** BEGIN Data extract **

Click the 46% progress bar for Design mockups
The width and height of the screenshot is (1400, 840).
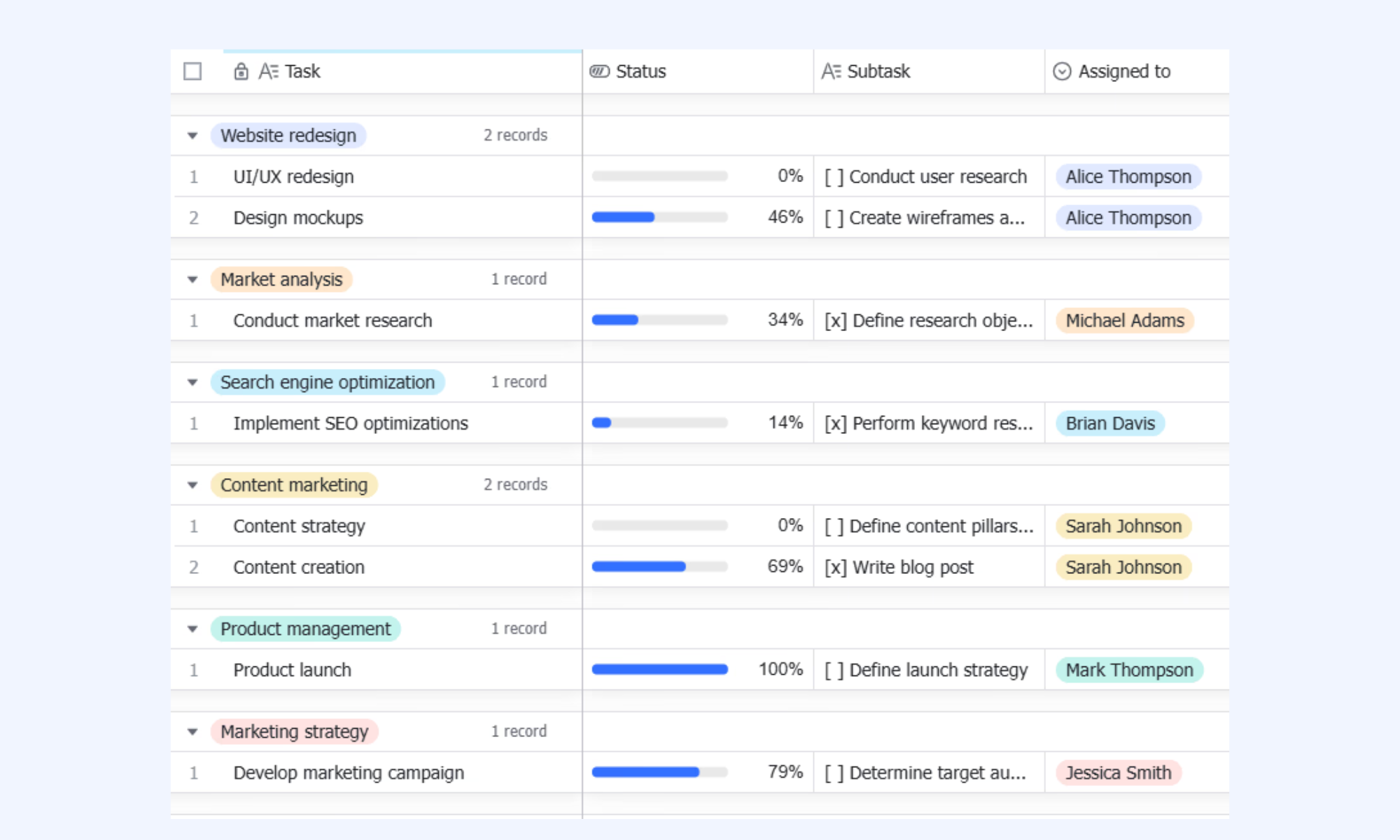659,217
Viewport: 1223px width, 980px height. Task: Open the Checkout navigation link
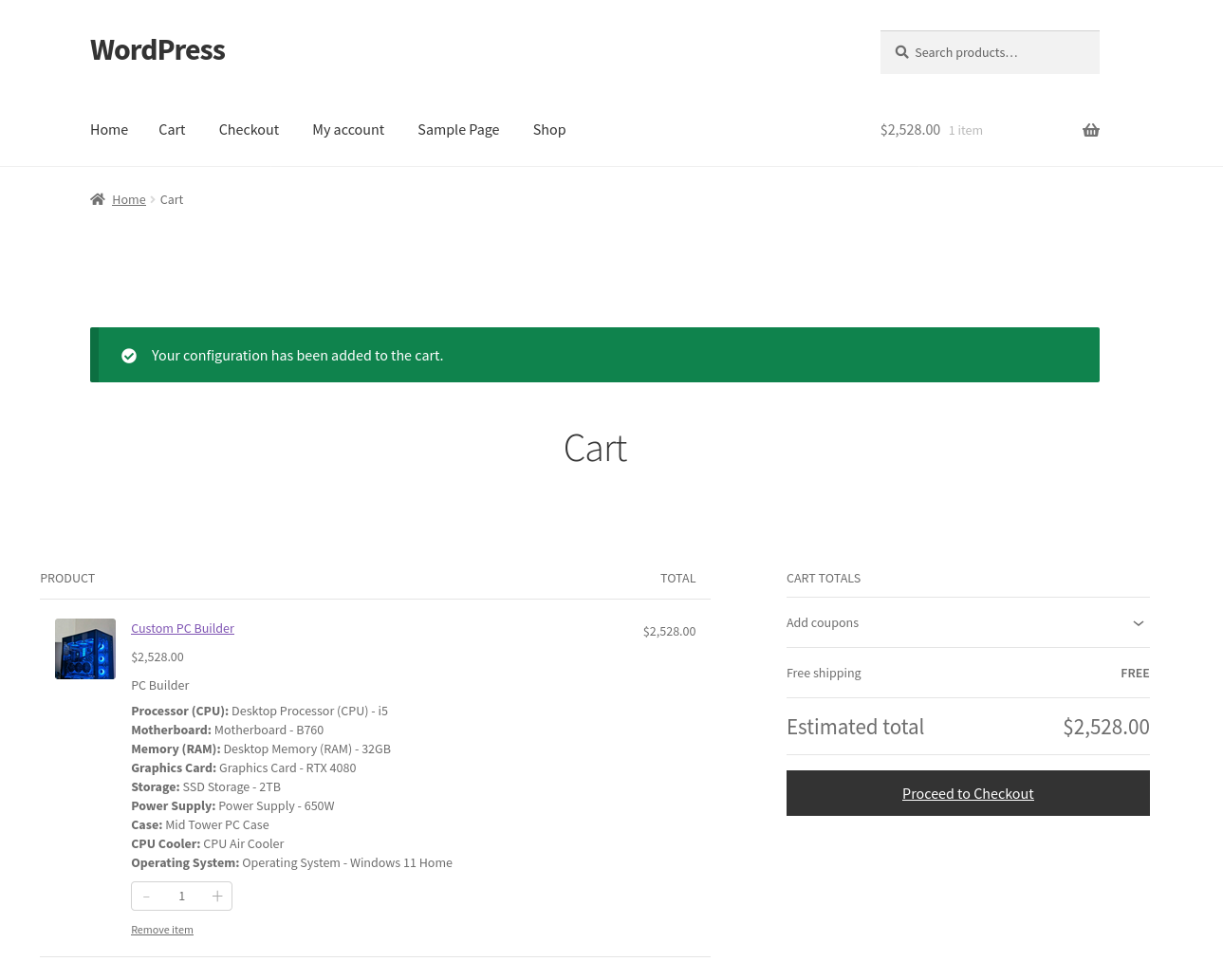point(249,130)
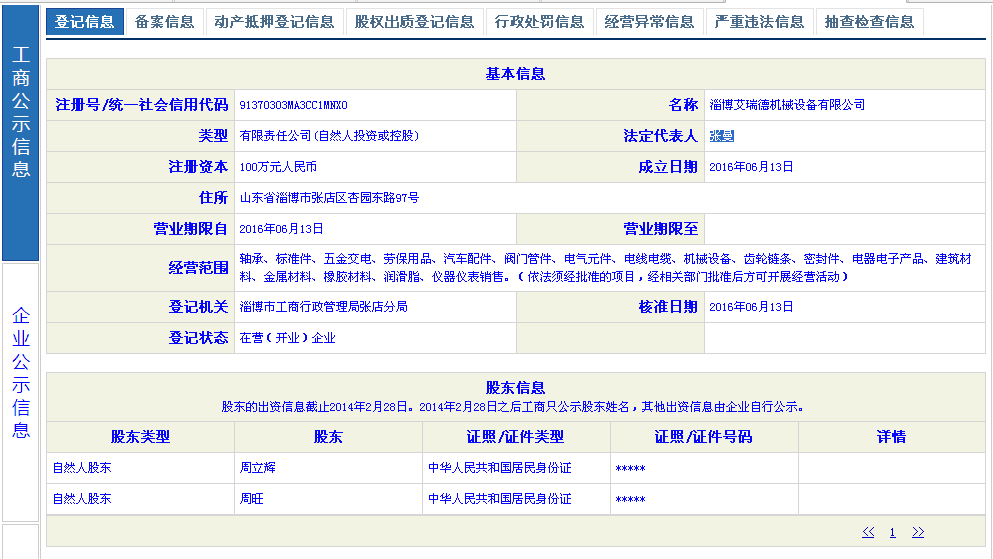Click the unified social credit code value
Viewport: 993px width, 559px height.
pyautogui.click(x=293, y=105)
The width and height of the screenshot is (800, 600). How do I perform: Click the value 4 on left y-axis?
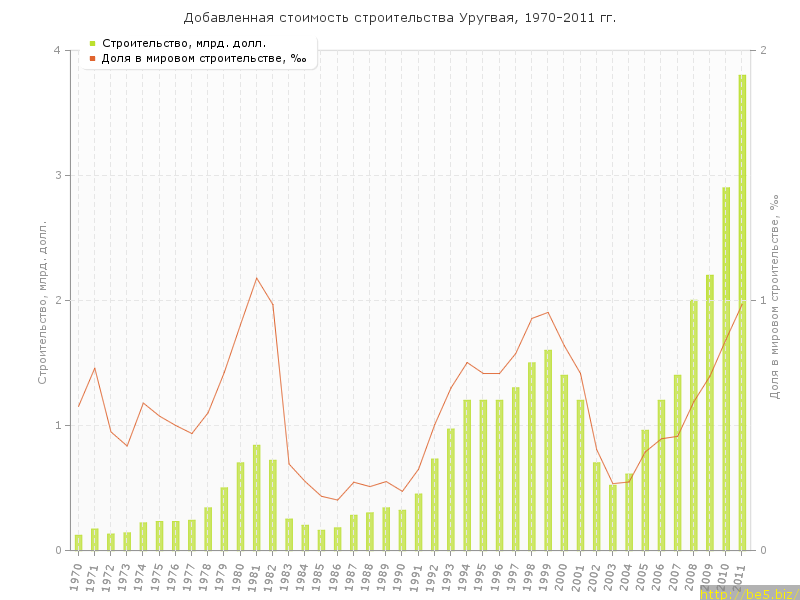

** END Data extract **

Rewrite the listing above with "screen capture" substituted for every "screenshot" and nothing else changed. Leave the pictures out.

Click the 46% progress bar for Design mockups
The width and height of the screen capture is (1400, 840).
659,217
Viewport: 1223px width, 980px height. Task: Open the Checkout navigation link
point(249,130)
Click the unified social credit code value
Viewport: 993px width, 559px height.
pyautogui.click(x=293, y=105)
The width and height of the screen capture is (800, 600). How do I perform: Click the value 4 on left y-axis?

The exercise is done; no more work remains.